Perhaps Barrow is right – "what cannot be known is more revealing than what can" (Barrow, p. 252). And perhaps, also, passion is ‘a necessary but insufficient precondition’ for compassion: compassion for not just life’s most complex known expression (the six billion of us humans), but – with values entering fundamentally into the appreciation of the nature of life - for life in every cell on earth. Let us serve towards "the greatest depth for the greatest span" (Wilber). Here is the process of life: live it, and let’s all help one other to do so as best we can, for goodness’ sake.
We submit that this is where the spiral staircase leads – to a trans-memetic jumping off / jumping back, involution / evolution state, like breathing in and breathing out our universe.
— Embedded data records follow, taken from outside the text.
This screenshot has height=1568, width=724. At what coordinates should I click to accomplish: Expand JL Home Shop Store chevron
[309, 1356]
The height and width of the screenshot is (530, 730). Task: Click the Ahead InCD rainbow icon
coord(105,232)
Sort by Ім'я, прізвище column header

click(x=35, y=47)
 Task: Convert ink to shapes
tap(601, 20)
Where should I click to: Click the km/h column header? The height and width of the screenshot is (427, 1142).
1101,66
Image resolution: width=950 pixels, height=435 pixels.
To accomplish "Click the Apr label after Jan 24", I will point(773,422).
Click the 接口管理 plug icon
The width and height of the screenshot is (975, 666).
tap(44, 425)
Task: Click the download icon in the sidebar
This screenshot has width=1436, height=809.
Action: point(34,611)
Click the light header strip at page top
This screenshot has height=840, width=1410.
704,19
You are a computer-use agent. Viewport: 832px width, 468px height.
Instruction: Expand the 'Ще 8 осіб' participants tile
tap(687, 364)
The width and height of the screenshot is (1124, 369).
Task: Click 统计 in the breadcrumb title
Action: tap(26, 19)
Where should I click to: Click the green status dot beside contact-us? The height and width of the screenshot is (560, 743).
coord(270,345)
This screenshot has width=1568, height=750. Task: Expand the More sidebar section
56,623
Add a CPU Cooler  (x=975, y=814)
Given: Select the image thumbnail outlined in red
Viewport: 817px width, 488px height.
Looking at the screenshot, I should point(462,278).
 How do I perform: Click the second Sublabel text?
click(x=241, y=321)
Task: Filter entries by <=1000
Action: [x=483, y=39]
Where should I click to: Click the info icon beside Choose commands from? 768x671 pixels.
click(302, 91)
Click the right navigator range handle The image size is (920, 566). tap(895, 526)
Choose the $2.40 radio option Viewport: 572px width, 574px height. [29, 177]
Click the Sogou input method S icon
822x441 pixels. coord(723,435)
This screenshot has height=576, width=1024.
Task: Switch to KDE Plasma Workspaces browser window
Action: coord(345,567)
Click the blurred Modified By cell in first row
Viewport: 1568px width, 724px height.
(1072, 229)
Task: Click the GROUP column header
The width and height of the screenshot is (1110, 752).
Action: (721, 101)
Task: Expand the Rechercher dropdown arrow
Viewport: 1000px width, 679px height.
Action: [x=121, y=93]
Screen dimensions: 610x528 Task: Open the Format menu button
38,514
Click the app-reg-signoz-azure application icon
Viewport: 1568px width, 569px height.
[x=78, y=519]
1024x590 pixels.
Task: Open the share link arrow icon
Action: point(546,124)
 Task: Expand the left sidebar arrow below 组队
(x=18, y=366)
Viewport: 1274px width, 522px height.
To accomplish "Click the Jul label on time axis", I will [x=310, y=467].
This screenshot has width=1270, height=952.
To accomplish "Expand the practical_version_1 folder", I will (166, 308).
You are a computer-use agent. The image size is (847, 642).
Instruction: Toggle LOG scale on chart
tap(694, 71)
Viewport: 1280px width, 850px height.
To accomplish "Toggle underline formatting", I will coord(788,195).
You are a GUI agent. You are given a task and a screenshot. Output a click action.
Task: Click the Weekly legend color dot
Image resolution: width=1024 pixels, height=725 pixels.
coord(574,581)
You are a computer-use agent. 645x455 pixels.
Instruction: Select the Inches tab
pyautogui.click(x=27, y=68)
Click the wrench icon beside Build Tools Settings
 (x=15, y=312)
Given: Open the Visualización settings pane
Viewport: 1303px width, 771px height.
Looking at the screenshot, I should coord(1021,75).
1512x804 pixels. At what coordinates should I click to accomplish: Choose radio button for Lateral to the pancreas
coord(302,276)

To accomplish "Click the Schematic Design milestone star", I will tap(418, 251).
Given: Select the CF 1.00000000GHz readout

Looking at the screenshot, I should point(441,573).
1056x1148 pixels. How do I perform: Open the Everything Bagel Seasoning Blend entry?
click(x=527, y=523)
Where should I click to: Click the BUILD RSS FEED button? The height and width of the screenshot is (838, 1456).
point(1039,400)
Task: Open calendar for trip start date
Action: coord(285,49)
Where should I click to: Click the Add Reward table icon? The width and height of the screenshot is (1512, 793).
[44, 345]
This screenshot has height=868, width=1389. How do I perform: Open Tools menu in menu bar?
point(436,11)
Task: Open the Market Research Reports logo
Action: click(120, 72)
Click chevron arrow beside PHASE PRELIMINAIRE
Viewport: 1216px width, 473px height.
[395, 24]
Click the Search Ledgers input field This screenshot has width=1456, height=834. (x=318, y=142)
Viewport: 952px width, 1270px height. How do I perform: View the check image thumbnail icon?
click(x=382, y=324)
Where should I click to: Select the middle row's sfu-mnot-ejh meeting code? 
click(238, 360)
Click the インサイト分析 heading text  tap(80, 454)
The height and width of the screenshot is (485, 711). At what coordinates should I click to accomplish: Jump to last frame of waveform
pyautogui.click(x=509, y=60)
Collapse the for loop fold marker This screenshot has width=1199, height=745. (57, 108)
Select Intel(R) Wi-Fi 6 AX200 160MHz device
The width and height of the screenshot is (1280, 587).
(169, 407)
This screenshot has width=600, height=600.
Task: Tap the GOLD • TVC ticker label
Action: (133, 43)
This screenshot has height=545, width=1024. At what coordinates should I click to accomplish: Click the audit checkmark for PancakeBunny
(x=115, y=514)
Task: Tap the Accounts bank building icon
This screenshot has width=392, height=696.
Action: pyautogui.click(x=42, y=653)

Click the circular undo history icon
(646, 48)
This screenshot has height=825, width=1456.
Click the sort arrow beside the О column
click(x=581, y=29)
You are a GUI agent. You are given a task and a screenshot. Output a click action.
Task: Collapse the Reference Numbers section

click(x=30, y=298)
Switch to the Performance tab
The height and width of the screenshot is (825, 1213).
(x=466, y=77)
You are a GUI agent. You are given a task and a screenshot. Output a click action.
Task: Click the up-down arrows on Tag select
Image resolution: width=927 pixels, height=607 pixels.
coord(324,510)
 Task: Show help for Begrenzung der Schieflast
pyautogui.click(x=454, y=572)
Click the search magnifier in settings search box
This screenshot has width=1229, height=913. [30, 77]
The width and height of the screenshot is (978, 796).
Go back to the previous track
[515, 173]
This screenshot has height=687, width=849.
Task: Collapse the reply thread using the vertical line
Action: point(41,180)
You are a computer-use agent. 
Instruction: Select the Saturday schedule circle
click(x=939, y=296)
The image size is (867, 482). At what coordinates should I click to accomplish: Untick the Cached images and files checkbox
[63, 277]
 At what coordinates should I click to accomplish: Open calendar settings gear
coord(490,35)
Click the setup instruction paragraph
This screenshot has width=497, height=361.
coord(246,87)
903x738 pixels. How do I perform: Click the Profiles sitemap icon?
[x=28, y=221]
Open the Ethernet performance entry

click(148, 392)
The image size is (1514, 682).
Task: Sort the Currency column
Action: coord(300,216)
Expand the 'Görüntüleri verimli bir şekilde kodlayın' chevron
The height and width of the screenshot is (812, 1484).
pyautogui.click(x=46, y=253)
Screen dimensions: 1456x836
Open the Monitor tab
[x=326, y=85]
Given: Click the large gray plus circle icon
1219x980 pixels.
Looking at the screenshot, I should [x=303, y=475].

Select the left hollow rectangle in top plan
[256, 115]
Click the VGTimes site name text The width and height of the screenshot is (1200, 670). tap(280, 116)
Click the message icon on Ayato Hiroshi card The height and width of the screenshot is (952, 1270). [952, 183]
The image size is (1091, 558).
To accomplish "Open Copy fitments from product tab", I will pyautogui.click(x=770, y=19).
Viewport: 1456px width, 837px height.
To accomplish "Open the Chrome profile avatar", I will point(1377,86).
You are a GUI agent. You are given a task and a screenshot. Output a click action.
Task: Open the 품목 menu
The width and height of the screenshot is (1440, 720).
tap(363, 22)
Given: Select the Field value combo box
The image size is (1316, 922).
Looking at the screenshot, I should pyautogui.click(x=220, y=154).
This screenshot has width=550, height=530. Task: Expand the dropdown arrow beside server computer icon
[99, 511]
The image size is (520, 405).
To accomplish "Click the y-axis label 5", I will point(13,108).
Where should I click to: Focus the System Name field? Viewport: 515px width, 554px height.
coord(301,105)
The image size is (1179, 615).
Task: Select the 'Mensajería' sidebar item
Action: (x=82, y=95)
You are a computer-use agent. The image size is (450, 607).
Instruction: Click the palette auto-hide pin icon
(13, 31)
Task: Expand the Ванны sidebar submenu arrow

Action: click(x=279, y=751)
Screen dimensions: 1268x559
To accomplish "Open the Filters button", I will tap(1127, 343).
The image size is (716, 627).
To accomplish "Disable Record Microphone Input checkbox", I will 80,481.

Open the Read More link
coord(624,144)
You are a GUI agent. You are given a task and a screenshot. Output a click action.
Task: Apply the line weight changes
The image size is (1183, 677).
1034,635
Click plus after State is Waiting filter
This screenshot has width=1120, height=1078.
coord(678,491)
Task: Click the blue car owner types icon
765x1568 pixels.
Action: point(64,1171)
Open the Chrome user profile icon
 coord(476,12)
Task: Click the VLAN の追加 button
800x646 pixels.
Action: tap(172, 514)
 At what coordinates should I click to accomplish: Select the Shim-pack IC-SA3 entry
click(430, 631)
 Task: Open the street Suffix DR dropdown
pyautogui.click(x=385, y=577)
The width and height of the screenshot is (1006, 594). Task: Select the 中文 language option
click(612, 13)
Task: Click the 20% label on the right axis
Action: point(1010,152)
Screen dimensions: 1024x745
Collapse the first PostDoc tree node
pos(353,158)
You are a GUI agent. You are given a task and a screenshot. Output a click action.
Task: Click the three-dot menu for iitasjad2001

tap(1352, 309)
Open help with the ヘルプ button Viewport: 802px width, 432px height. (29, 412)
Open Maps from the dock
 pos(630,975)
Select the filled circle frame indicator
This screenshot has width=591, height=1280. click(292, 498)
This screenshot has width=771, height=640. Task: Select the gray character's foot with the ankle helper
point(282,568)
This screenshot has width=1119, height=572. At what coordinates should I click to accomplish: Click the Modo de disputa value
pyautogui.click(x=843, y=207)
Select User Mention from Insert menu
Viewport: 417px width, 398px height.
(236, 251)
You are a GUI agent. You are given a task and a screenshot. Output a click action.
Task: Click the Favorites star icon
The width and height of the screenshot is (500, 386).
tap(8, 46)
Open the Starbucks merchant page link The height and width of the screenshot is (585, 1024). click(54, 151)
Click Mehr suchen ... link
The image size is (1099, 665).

Just as vMEMES outgrow exclusive identification with any one level by moving beyond the first tier, so exclusive genetic-through-to-memetic identification can be outgrown altogether. Further: the path to that can be traced along that spiral - built from light, energy, and information that ‘we’ are not ‘just’ or ‘nothing but’, but not other than. One can emerge from memetic domination as one emerges from a musty cellar to the clear light of day by a staircase. You are not in the open when you are on that spiral staircase, but the light gets clearer the higher you climb.
And then you can see, by going up and down that staircase in ‘your’ life, that the light is there, and everywhere, and has been all along.